Sierra Leone army blockades Ebola areas, Liberia declares emergency

FREETOWN/MONROVIA, (Reuters) – The army blockaded yesterday rural areas in Sierra Leone that have been hit by the deadly Ebola virus, a senior officer said, after neighbouring Liberia declared a state of emergency to tackle the worst outbreak of the disease on record.

Worried Liberians queued at banks and stocked up on food in markets in the capital Monrovia while others took buses to unaffected parts of the West African country after President Ellen Johnson-Sirleaf announced late on Wednesday the actions that will last for 90 days.

The state of emergency allows Liberia’s government to curtail civil rights and deploy troops and police to impose quarantines on badly affected communities as it tries to contain the epidemic, which has hit Sierra Leone, Guinea, Liberia and Nigeria. “Everyone is afraid this morning,” civil servant Cephus Togba told Reuters by telephone. “Big and small they are all panicking.
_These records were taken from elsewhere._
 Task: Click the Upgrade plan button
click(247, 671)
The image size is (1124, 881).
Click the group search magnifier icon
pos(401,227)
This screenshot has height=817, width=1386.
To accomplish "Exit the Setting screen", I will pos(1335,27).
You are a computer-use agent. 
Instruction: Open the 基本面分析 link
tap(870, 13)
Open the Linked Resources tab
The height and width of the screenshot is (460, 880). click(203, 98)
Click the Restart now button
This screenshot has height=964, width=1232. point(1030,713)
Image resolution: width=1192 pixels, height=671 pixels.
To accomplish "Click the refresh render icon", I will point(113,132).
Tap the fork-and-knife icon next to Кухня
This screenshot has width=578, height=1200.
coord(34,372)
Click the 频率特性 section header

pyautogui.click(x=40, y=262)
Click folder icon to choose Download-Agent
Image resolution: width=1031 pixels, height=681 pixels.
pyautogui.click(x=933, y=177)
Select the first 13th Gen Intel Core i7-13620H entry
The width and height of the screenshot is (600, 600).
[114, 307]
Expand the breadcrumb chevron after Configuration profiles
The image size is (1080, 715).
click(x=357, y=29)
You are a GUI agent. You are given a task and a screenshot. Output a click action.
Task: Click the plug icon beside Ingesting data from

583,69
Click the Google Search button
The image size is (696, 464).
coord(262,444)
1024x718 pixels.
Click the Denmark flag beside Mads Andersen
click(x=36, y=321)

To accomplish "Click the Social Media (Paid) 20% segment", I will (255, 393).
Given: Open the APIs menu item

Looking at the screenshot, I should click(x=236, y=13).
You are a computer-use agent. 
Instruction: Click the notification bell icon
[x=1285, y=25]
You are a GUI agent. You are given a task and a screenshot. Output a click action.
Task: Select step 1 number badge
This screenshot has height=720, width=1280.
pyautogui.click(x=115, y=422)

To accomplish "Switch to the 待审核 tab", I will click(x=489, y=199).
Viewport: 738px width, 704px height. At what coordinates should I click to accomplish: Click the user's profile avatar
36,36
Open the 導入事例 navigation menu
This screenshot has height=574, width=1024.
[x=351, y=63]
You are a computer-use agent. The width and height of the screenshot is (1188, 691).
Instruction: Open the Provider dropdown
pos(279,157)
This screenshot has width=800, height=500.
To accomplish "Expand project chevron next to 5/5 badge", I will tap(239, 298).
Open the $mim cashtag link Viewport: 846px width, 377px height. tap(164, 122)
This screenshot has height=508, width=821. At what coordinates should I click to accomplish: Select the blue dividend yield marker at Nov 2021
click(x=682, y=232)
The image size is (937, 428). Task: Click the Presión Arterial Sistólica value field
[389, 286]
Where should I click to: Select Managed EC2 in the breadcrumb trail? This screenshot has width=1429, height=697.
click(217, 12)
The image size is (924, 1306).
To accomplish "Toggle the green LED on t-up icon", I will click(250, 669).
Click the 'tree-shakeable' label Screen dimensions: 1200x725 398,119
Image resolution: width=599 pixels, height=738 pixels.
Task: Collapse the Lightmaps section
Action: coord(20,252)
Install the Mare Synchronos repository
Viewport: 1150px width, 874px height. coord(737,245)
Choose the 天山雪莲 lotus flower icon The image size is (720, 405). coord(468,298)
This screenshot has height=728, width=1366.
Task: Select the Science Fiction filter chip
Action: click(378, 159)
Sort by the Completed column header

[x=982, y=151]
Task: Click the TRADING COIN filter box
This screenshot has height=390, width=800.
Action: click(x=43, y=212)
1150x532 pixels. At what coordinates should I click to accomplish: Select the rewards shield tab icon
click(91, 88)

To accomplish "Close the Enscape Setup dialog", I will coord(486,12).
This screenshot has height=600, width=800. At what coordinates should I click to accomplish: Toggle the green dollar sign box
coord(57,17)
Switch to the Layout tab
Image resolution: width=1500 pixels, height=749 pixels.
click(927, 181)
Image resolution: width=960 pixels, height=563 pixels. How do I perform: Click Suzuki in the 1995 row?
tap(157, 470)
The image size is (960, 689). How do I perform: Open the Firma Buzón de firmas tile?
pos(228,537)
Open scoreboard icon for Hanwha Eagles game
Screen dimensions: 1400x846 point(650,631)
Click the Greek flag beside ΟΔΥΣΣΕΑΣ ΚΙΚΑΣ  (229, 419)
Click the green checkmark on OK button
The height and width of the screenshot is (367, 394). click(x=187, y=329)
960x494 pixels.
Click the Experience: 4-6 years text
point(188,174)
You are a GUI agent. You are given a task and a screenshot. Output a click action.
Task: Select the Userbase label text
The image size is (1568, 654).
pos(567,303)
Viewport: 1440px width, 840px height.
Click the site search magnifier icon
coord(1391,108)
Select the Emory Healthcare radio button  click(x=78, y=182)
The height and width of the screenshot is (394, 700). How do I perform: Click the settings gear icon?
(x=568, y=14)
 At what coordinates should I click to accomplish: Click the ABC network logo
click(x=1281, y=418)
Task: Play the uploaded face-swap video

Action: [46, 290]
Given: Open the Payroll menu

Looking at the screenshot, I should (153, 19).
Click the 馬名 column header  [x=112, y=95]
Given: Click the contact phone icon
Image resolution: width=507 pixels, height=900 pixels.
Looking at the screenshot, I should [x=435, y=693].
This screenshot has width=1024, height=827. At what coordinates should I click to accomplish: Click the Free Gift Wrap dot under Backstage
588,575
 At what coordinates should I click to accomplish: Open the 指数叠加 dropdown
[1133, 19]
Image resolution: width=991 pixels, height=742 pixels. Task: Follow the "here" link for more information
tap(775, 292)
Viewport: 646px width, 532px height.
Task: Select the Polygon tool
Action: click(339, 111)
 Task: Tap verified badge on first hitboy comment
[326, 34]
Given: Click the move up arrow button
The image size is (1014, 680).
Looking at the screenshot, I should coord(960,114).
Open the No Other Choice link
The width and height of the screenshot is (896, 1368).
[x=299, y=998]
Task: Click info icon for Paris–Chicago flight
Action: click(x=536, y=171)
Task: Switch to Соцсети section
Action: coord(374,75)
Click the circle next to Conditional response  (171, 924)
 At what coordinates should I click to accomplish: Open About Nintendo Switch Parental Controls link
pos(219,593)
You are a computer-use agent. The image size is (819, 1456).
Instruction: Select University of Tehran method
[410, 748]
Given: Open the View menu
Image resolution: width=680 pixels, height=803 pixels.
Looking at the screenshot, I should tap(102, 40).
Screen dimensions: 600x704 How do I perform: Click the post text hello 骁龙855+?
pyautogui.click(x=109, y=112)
Everyone is stocking up the little they have.”

With troops setting up checkpoints outside Monrovia on the way to some of the worst-hit towns, Johnson-Sirleaf said the state of emergency was necessary for “the very survival of our state and for the protection of the lives of our people”.

In Washington, D.C., a Liberian official said the country’s health care system was collapsing with hospitals closing, medical workers fleeing and people dying of common diseases because they are afraid to seek treatment.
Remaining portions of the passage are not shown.